▸ **Work request**
Among the records that follow, how many lines include the string "computer"? Only the number is wanted.

▸ **Exercise data**
········

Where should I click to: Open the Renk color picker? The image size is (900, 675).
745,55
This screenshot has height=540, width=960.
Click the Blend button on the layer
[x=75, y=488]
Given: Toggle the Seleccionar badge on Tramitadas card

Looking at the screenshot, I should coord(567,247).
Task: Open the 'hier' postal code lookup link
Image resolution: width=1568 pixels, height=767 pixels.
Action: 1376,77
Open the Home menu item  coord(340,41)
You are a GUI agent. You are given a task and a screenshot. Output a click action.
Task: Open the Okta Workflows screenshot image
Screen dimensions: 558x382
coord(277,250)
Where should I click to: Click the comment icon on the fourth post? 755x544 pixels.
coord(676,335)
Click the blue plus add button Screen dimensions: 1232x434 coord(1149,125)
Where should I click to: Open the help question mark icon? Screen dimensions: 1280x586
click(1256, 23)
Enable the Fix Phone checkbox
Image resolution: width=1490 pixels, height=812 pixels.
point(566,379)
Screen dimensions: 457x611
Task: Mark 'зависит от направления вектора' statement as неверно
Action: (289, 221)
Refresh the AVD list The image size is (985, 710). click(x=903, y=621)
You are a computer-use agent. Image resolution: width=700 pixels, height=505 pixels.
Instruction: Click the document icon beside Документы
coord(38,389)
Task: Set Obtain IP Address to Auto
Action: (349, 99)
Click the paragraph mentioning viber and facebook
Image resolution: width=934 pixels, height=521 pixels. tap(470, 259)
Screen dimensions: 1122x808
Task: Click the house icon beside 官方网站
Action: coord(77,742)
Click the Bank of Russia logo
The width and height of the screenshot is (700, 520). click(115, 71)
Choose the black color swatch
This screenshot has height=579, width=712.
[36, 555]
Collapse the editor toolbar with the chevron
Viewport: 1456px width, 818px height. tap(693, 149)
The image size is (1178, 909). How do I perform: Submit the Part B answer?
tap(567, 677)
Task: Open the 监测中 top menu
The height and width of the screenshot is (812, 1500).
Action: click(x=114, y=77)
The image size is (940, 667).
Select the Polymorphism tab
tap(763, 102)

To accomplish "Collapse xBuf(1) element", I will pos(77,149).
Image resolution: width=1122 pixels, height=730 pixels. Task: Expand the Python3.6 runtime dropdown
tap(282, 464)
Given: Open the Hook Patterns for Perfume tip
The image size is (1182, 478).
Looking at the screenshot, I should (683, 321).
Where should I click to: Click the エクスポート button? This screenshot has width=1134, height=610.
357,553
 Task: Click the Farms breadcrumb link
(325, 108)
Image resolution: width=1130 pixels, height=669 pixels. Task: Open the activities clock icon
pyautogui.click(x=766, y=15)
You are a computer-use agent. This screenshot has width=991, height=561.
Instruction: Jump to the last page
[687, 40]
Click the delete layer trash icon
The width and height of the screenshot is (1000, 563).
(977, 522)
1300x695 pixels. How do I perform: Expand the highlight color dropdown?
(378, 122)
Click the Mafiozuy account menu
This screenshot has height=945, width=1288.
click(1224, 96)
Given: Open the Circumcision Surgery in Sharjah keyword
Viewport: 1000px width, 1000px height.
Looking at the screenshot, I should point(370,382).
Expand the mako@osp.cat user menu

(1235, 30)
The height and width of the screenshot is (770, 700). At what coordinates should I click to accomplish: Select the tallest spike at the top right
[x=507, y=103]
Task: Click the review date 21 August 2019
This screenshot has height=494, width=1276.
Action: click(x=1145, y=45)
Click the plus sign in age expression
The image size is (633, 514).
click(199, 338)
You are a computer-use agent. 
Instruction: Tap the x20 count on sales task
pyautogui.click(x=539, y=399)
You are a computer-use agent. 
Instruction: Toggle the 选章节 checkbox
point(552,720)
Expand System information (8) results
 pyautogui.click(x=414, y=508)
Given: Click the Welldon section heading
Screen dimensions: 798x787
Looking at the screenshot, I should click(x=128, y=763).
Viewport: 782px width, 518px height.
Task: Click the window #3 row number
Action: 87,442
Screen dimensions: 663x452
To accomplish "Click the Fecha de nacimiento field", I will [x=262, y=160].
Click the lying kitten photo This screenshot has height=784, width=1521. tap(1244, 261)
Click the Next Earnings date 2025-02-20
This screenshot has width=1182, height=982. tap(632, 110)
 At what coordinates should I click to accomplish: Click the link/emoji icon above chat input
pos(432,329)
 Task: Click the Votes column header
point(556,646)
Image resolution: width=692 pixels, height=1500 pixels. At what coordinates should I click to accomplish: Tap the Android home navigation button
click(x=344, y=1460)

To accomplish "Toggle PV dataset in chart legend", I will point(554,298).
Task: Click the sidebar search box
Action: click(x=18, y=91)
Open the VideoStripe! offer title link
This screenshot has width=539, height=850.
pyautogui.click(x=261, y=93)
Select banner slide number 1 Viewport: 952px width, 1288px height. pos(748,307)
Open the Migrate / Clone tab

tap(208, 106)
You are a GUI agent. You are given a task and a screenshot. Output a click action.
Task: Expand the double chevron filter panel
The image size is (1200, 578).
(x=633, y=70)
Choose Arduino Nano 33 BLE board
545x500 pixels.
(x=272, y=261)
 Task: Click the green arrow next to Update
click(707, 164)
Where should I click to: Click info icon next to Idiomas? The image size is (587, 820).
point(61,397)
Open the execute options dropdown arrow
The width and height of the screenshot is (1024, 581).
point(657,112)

········

▸ **Worked solution**
4